**PASSAGE**
From e5d54b3120dc583f2d0ea1b0b45aa4aa2abf1f6f Mon Sep 17 00:00:00 2001
From: Dhruv Chawla <dhruv@uptrain.ai>
Date: Sat, 16 Mar 2024 16:31:18 +0530
Subject: [PATCH 1/7] Fix issues in ResponseMatching operator

---
 .../components/evaluators/uptrain/metrics.py     | 16 +++++++++-------
 integrations/uptrain/tests/test_evaluator.py     |  5 +++--
 2 files changed, 12 insertions(+), 9 deletions(-)

diff --git a/integrations/uptrain/src/haystack_integrations/components/evaluators/uptrain/metrics.py b/integrations/uptrain/src/haystack_integrations/components/evaluators/uptrain/metrics.py
index a13843d4a..9ddb60709 100644
--- a/integrations/uptrain/src/haystack_integrations/components/evaluators/uptrain/metrics.py
+++ b/integrations/uptrain/src/haystack_integrations/components/evaluators/uptrain/metrics.py
@@ -57,7 +57,7 @@ class UpTrainMetric(Enum):
     GUIDELINE_ADHERENCE = "guideline_adherence"
 
     #: Response matching.\
-    #: Inputs - `responses: List[str], ground_truths: List[str]`\
+    #: Inputs - `questions: List[str], responses: List[str], ground_truths: List[str]`\
     #: Parameters - `method: str`
     RESPONSE_MATCHING = "response_matching"
 
@@ -235,13 +235,14 @@ def response(
             yield {"response": r}
 
     @staticmethod
-    def response_ground_truth(
+    def question_response_ground_truth(
+        questions: List[str],
         responses: List[str],
         ground_truths: List[str],
     ) -> Iterable[Dict[str, str]]:
-        InputConverters._validate_input_elements(ground_truths=ground_truths, responses=responses)
-        for r, gt in zip(responses, ground_truths):  # type: ignore
-            yield {"response": r, "ground_truth": gt}
+        InputConverters._validate_input_elements(questions=questions, ground_truths=ground_truths, responses=responses)
+        for q, r, gt in zip(questions, responses, ground_truths):  # type: ignore
+            yield {"question": q, "response": r, "ground_truth": gt}
 
 
 class OutputConverters:
@@ -267,12 +268,13 @@ def validate_outputs(outputs: List[Dict[str, Any]]):
                 (
                     float,
                     str,
+                    int,
                 ),
             )

**Screenshot grounding data**
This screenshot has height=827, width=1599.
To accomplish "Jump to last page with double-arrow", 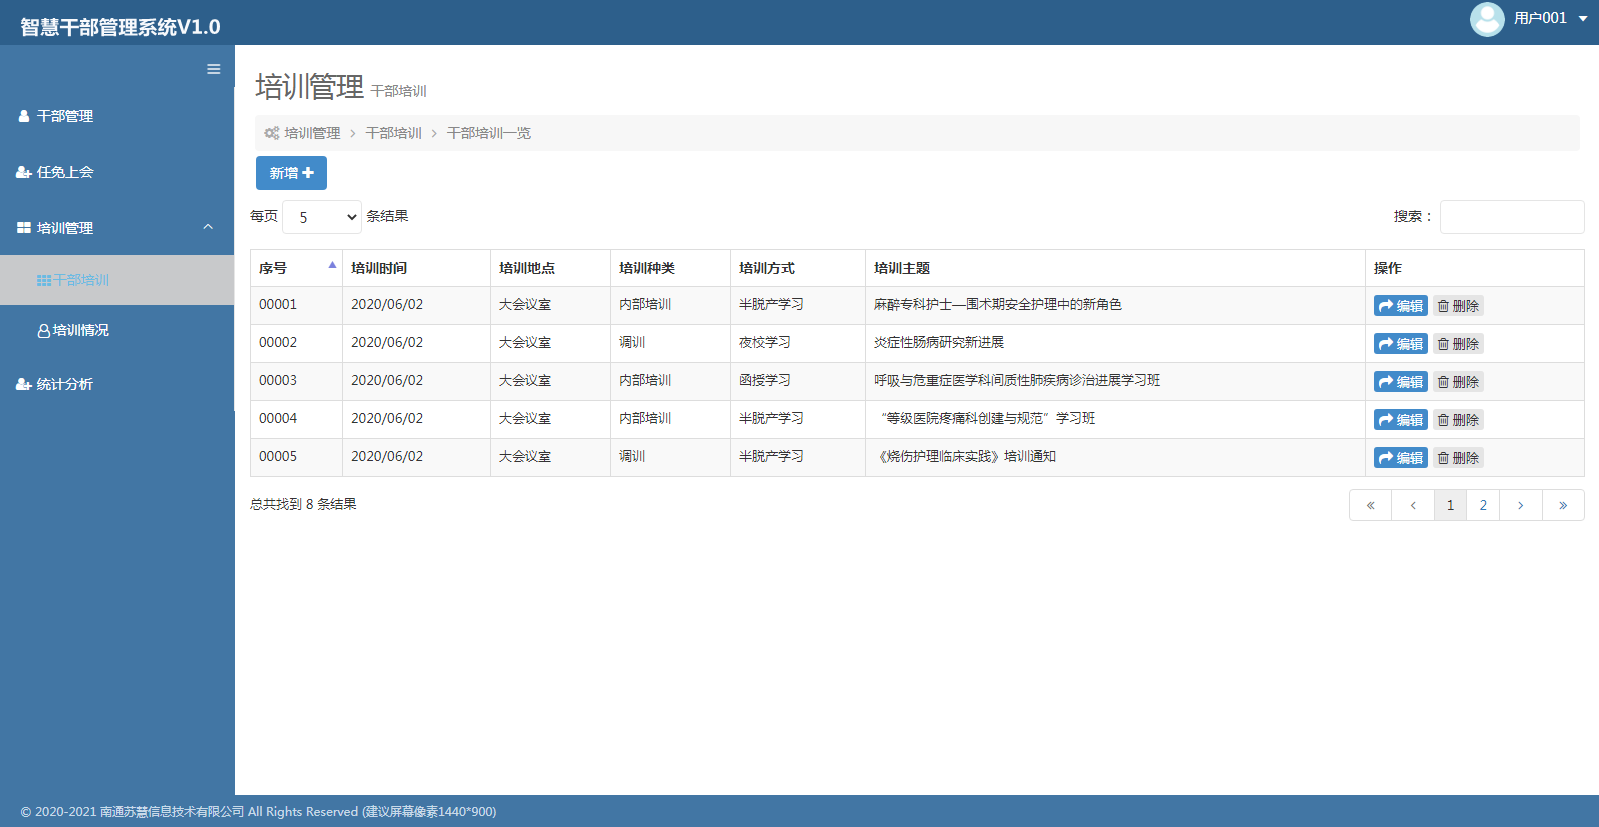I will point(1562,505).
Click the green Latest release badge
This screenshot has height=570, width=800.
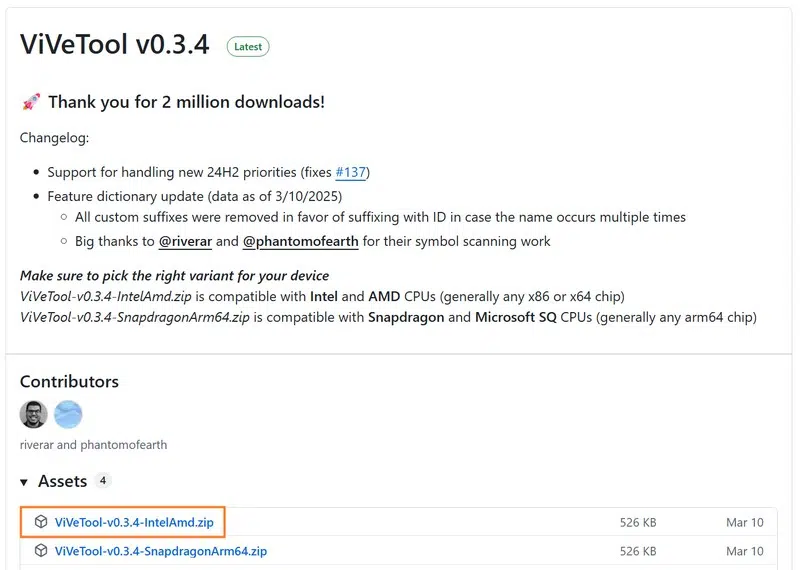click(x=248, y=46)
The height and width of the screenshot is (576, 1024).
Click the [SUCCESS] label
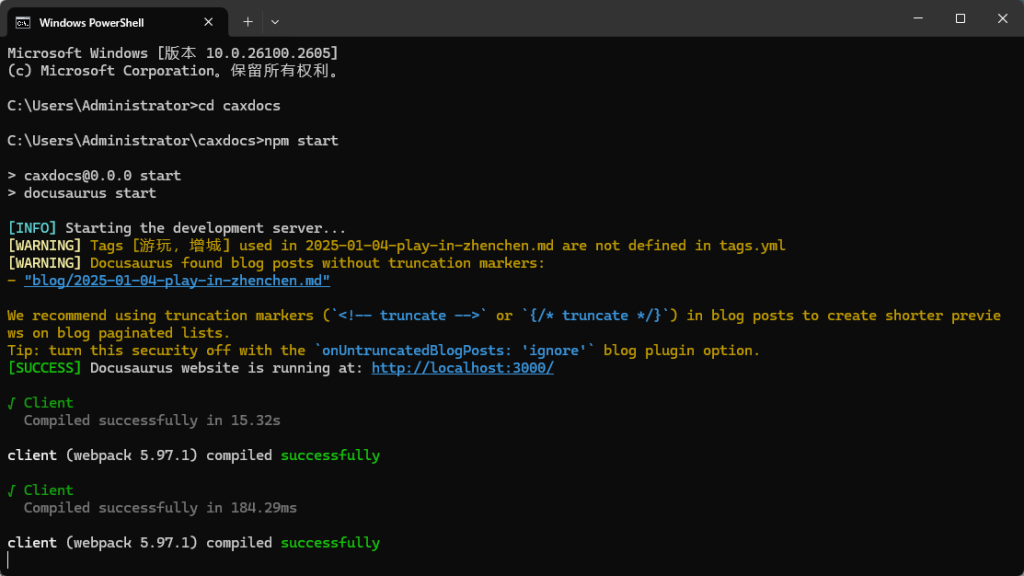[44, 368]
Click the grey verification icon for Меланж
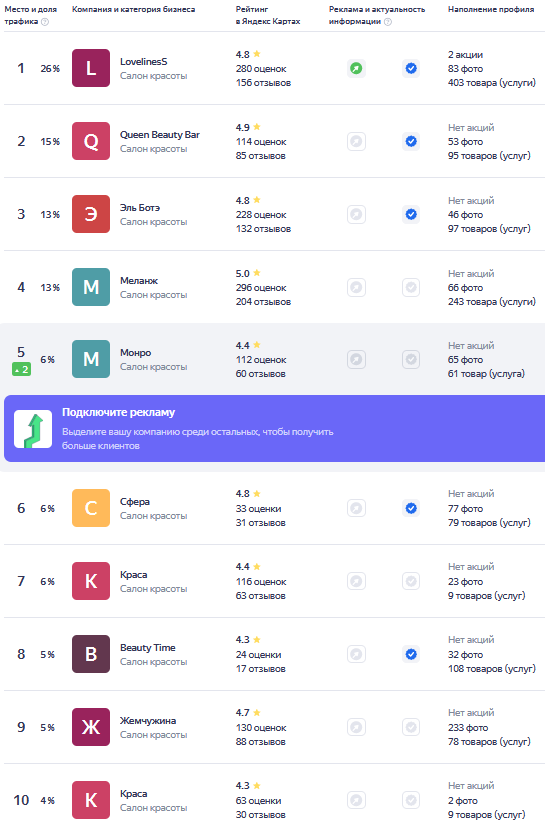The image size is (545, 825). (411, 287)
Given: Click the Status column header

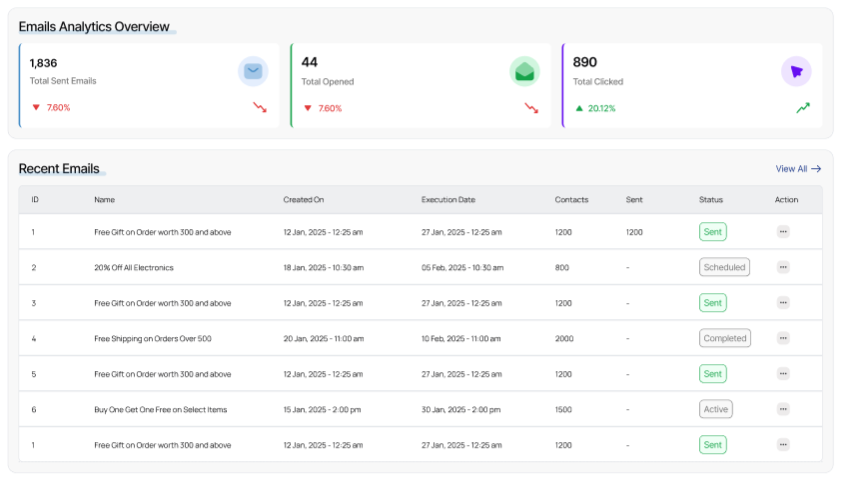Looking at the screenshot, I should 710,200.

**SET OF TASKS**
1/ Copy the UpTrain patch again, everything from "From e5d54b3120dc583f2d0ea1b0b45aa4aa2abf1f6f Mon" down to "insertions(+), 9 deletions(-)", but rename "ResponseMatching" to "ResponseMatcher".
2/ Go on with the UpTrain patch from the point where it stops.
You can ignore the items, since they aren't needed here.

**ANSWER SECTION**
1/
From e5d54b3120dc583f2d0ea1b0b45aa4aa2abf1f6f Mon Sep 17 00:00:00 2001
From: Dhruv Chawla <dhruv@uptrain.ai>
Date: Sat, 16 Mar 2024 16:31:18 +0530
Subject: [PATCH 1/7] Fix issues in ResponseMatcher operator

---
 .../components/evaluators/uptrain/metrics.py     | 16 +++++++++-------
 integrations/uptrain/tests/test_evaluator.py     |  5 +++--
 2 files changed, 12 insertions(+), 9 deletions(-)

2/
             for x in outputs
             for y in x.values()
         ):
-            msg = "UpTrain evaluator expects values in the output dicts to be either `str` or `float`"
+            msg = "UpTrain evaluator expects values in the output dicts to be either `str`, `float` or `int`"
 
         if msg is not None:
             raise ValueError(msg)
@@ -380,7 +382,7 @@ def response_matching(
     UpTrainMetric.RESPONSE_MATCHING: MetricDescriptor.new(
         UpTrainMetric.RESPONSE_MATCHING,
         ResponseMatching,
-        InputConverters.response_ground_truth,  # type: ignore
+        InputConverters.question_response_ground_truth,  # type: ignore
         OutputConverters.response_matching,
         init_parameters={"method": Optional[str]},  # type: ignore
     ),
diff --git a/integrations/uptrain/tests/test_evaluator.py b/integrations/uptrain/tests/test_evaluator.py
index d7566c795..418a006f0 100644
--- a/integrations/uptrain/tests/test_evaluator.py
+++ b/integrations/uptrain/tests/test_evaluator.py
@@ -211,7 +211,7 @@ def test_evaluator_serde(os_environ_get):
             {"questions": [], "responses": []},
             {"guideline": "Do nothing", "guideline_name": "somename", "response_schema": None},
         ),
-        (UpTrainMetric.RESPONSE_MATCHING, {"ground_truths": [], "responses": []}, {"method": "llm"}),
+        (UpTrainMetric.RESPONSE_MATCHING, {"questions": [], "ground_truths": [], "responses": []}, {"method": "llm"}),
     ],
 )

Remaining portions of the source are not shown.